#### [What you are asked to do]
Continue the explanation of estimating wedding attendance with the Poisson binomial distribution, starting right after its final sentence.

-- begin Page excerpt --

Assuming that the decisions of invited persons to come to the wedding are independent, the number of guests that will come to the wedding can be modeled as the sum of Bernoulli random variables that have not necessarily identical probabilities of success. This corresponds to the Poisson binomial distribution.

Let $X$ be a random variable corresponding to the total number of persons that will come to your wedding out of $N$ invited persons. The expected number of participants is indeed the sum of individual ''show-up'' probabilities $p_i$, that is $$ E(X) = \sum_{i = 1}^N p_i . $$ The derivation of confidence intervals isn't straightforward given the form of the probability mass function. However, they are easy to approximate with Monte Carlo simulations.

-- end Page excerpt --
-- begin Source excerpt --

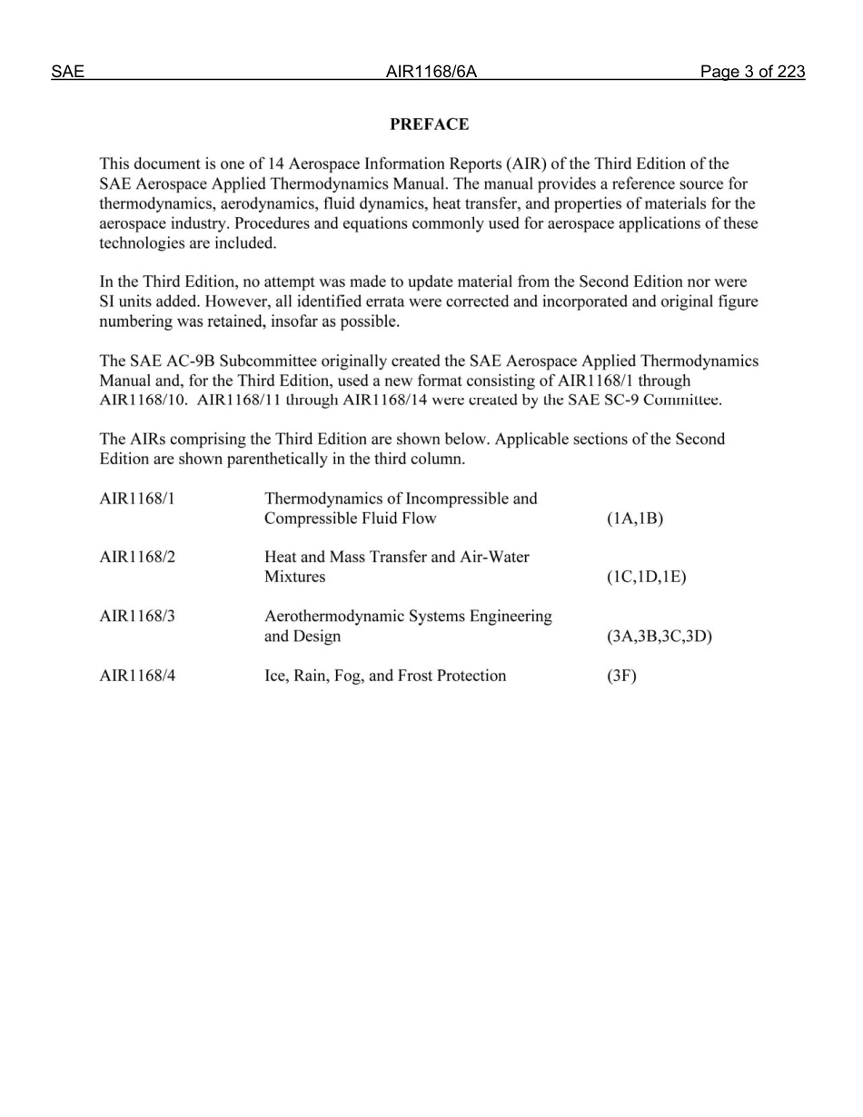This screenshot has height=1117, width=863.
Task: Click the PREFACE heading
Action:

-- end Source excerpt --

#### [Output]
The following figure shows an example of the distribution of the number of participants to the wedding based on 10000 simulated scenarios (right) using some fake show-up probabilities for the 230 invited persons (left). The R code used to run this simulation is shown below; it provides approximations of confidence intervals.

enter image description here

## Parameters
N      <- 230    # Number of potential guests
nb.sim <- 10000  # Number of simulations

## Create example of groups of guests with same show-up probability
set.seed(345)
tmp    <- hist(rbeta(N, 3, 2), breaks = seq(0, 1, length.out = 21))
p      <- tmp$breaks[-1]    # Group show-up probabilities
    n      <- tmp$counts        # Number of person per group

## Generate number of guests by group
guest.mat <- matrix(NA, nrow = nb.sim, ncol = length(p))
for (j in 1:length(p)) {
    guest.mat[, j] <- rbinom(nb.sim, n[j], p[j])
}

## Number of guest per scenario
nb.guests <- apply(guest.mat, 1, sum)

## Result summary
par(mfrow = c(1, 2))
barplot(n, names.arg = p, xlab = "Probability group", ylab = "Group size")
hist(nb.guests, breaks = 21, probability =  TRUE, main = "", xlab = "Guests")
par(mfrow = c(1, 1))

## Theoretical mean and variance
c(sum(n * p), sum(n * p * (1-p)))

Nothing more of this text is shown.